- [STATED TASK]
Could you repeat, unchanged, everything in the lines below, from the line containing "You are a GUI" down to the final line?

** BEGIN **

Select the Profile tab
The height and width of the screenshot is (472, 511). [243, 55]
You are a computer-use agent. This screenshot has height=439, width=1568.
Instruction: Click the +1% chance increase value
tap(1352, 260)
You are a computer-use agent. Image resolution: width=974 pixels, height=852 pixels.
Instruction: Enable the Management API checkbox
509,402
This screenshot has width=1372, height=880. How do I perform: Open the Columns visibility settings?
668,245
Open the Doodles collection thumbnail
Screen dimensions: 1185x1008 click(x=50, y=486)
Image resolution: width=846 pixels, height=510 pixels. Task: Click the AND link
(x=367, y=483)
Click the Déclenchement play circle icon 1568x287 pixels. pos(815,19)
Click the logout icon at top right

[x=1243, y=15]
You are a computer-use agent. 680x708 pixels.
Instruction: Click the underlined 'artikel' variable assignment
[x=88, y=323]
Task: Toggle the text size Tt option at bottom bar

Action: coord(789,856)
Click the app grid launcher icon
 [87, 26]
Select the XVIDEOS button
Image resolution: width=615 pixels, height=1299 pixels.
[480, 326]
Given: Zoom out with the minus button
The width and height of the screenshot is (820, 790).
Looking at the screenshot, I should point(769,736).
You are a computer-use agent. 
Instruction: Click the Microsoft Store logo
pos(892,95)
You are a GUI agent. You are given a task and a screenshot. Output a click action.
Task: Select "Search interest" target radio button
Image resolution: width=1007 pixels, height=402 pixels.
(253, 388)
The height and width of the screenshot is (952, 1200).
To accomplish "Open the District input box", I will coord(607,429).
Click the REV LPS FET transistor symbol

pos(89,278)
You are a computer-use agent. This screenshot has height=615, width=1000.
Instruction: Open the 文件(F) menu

** END **

- [THE COMPLETED TASK]
You are a GUI agent. You are given a task and a screenshot. Output a click action.
Task: Select "Search interest" target radio button
Image resolution: width=1007 pixels, height=402 pixels.
(253, 388)
The height and width of the screenshot is (952, 1200).
To accomplish "Open the District input box", I will coord(607,429).
Click the REV LPS FET transistor symbol

pos(89,278)
You are a computer-use agent. This screenshot has height=615, width=1000.
Instruction: Open the 文件(F) menu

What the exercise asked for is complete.